- **RECORDS FOR PROCESSING**:
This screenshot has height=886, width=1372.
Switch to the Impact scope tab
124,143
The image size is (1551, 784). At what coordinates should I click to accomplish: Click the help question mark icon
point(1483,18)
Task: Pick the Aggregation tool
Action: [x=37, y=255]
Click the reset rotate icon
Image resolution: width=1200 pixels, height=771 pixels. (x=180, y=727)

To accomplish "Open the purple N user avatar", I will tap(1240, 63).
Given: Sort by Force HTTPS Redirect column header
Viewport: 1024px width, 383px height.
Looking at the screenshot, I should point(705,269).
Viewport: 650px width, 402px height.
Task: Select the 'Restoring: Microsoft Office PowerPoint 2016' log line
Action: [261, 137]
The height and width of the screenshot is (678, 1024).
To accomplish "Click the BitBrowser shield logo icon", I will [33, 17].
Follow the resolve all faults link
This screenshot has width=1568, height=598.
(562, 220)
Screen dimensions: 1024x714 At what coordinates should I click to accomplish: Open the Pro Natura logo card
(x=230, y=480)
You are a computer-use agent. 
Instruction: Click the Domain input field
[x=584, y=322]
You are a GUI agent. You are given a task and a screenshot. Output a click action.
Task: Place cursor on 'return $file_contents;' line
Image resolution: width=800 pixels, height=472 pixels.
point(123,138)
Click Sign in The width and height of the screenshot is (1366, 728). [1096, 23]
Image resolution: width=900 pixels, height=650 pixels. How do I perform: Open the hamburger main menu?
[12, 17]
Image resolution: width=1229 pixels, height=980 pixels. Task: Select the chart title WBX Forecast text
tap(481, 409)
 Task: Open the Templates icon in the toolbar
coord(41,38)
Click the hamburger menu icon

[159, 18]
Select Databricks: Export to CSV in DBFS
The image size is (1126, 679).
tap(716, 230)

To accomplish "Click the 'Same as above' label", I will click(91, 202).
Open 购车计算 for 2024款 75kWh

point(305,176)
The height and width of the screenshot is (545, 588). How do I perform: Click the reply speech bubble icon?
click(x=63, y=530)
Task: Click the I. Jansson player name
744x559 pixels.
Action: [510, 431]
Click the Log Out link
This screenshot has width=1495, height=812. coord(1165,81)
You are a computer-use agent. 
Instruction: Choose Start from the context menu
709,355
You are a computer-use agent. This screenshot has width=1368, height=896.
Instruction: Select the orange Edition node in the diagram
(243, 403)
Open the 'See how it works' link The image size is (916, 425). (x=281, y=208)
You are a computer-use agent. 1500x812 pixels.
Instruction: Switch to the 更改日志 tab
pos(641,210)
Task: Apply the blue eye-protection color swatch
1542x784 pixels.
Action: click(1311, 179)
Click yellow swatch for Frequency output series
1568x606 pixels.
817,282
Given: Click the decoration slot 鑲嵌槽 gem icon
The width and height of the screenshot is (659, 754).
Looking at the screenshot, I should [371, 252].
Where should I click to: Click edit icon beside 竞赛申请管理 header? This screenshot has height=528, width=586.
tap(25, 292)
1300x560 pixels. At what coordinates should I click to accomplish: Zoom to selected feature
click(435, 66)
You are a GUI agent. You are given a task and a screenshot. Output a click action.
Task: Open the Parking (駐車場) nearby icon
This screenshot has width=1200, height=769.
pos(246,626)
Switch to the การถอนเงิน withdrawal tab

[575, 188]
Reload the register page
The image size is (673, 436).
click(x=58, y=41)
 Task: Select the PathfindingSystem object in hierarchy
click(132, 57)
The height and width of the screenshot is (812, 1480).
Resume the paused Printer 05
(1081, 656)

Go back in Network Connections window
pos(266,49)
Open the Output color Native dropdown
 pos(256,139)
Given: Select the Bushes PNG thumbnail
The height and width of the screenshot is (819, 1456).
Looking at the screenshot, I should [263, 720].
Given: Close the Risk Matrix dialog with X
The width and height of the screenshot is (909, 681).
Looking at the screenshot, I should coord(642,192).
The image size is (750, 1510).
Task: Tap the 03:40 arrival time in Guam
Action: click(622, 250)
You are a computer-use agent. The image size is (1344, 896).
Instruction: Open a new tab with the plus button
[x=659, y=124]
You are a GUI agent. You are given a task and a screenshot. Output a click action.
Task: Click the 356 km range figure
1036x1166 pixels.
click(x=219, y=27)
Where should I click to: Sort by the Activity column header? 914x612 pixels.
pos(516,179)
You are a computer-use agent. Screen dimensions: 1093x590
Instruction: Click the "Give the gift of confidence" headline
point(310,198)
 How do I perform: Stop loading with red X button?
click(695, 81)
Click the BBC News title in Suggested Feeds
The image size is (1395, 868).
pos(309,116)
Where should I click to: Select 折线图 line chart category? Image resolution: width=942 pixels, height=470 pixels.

- **REQUIREMENT**: Please count the lines in the records above that contain the string "header", and give only the number.

- **SOLUTION FOR THIS PROBLEM**: 3